◆ Goal of the exercise: Leave out the pictures and output the data verbatim.

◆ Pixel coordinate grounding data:
· · · · ·
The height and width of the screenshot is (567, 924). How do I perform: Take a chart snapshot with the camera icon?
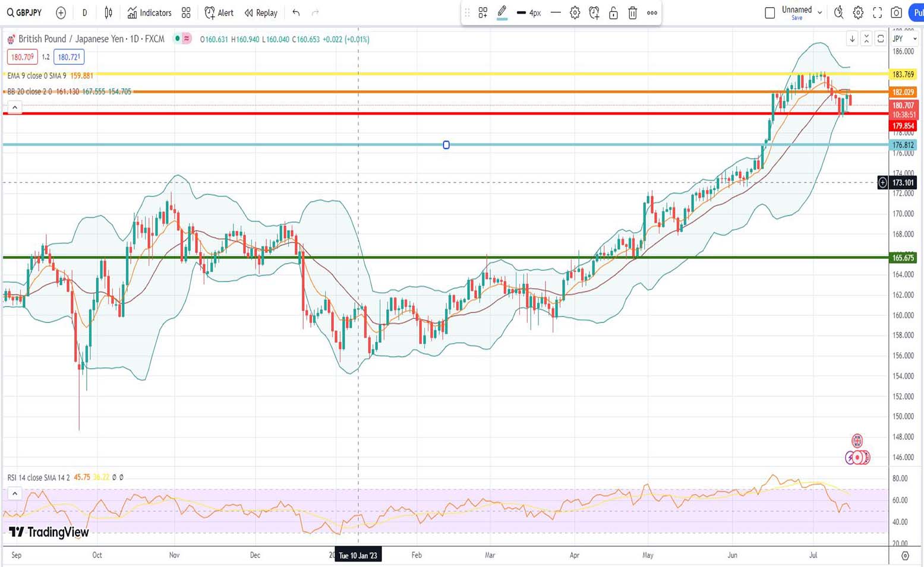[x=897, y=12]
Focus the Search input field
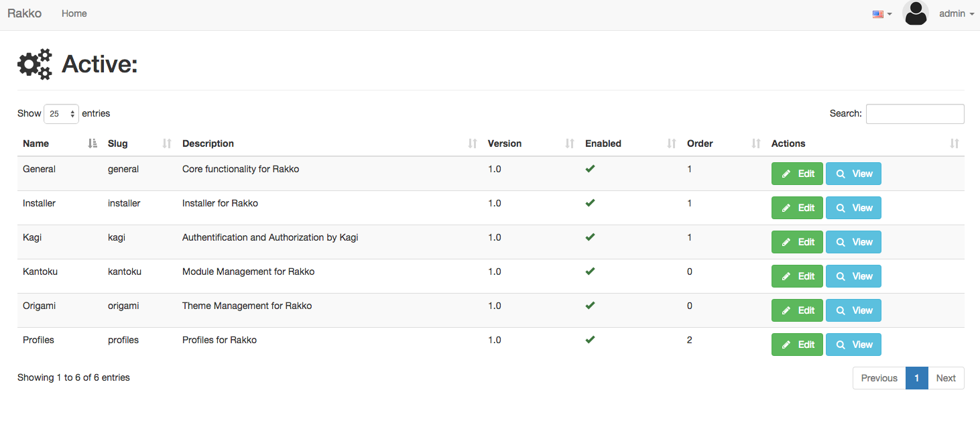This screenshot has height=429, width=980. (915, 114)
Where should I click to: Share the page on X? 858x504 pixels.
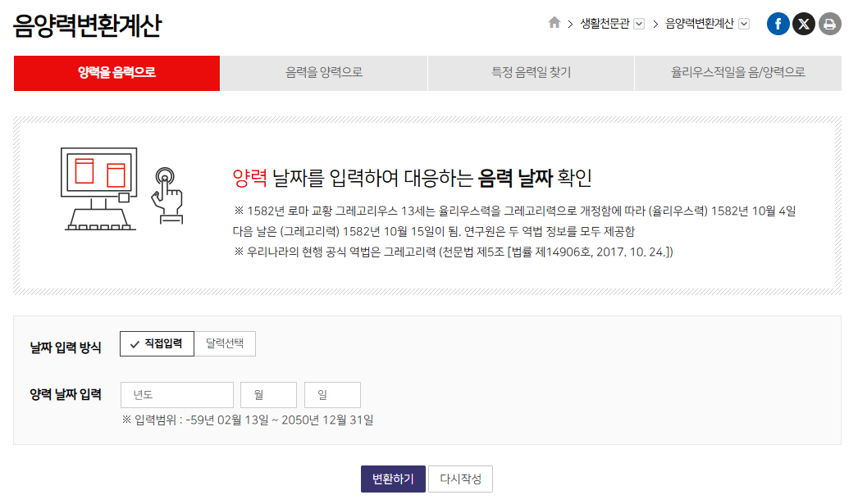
· · · · ·
◆ Result of this exercise:
The height and width of the screenshot is (567, 924). How do I perform: Take a chart snapshot with the camera icon?
[x=897, y=12]
Focus the Search input field
This screenshot has height=429, width=980. (915, 114)
Where should I click to: Share the page on X? 858x504 pixels.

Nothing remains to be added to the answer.